I think you asked some thoughtful questions, and since you still seem to be reading answers, here are mine.

As I was growing up, my family was very concerned with race, religion and nationality. I'm talking primarily about my grandparents, my mother's parents. I loved them, but they were bigots. I can't say it any other way. My family expected me to marry a women who was "white", Protestant—and American, English or Northern European.

And definitely not German, so perhaps you can imagine how "popular" my choice of "German" as a second language was. 

You might also guess that I had numerous fights with my family, because I never even pretended to go along with their prejudices!

Race plays no role in friendships in my life, and I feel NO obligation to mention anything about a friend to anyone else unless I feel like it. Period.
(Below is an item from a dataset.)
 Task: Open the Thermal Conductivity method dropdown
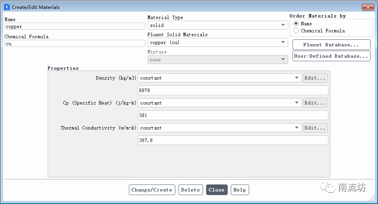click(219, 128)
> Or if you are pointing out an individual in a crowd, would you opt to say "that black/white/Indian/whatever person over there" over "the person in the green shirt?"


For purposes of identification, I might use any label that doesn't seem rude to me, but I would only say such a thing to my wife or another close friend.


> I normally don't get flustered over being described as someones "Indian friend" just because I know it's harmless and that I'd be a hypocrite for it, but my sister is ever aware of her descriptions; she'd hit the roof I mention the race as a descriptor.


I do have one contact in India, someone I very much like. He was a student until recently. I've seen pictures of him. I know where he lives, I know about his family, and I know a lot of other things. We've been talking for several years now.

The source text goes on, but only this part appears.